Begin
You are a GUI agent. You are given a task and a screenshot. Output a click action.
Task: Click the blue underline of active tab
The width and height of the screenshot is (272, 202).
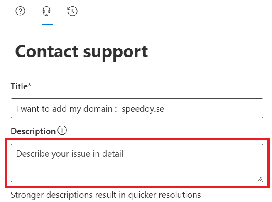point(47,24)
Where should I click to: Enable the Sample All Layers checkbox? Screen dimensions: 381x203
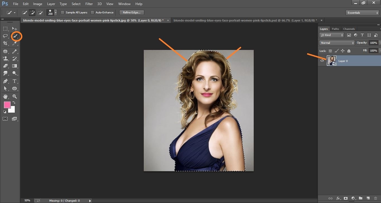[x=63, y=12]
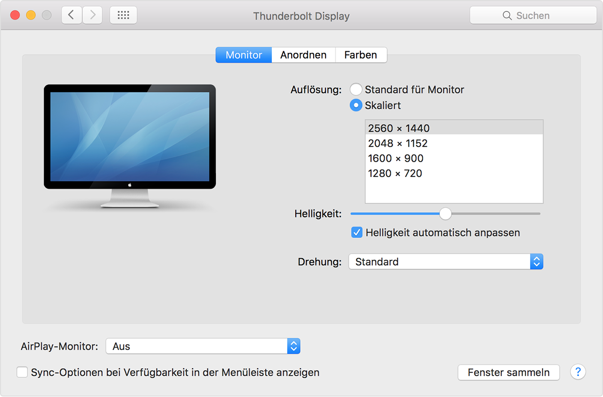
End
__Given request__.
Copy the text of every row above word for word, leaving out the pictures.

__Solution to the problem__.
You are a GUI agent. You are given a task and a screenshot. Output a click action.
Task: Click the blue underline of active tab
The width and height of the screenshot is (272, 202).
point(47,24)
Where should I click to: Enable the Sample All Layers checkbox? Screen dimensions: 381x203
[x=63, y=12]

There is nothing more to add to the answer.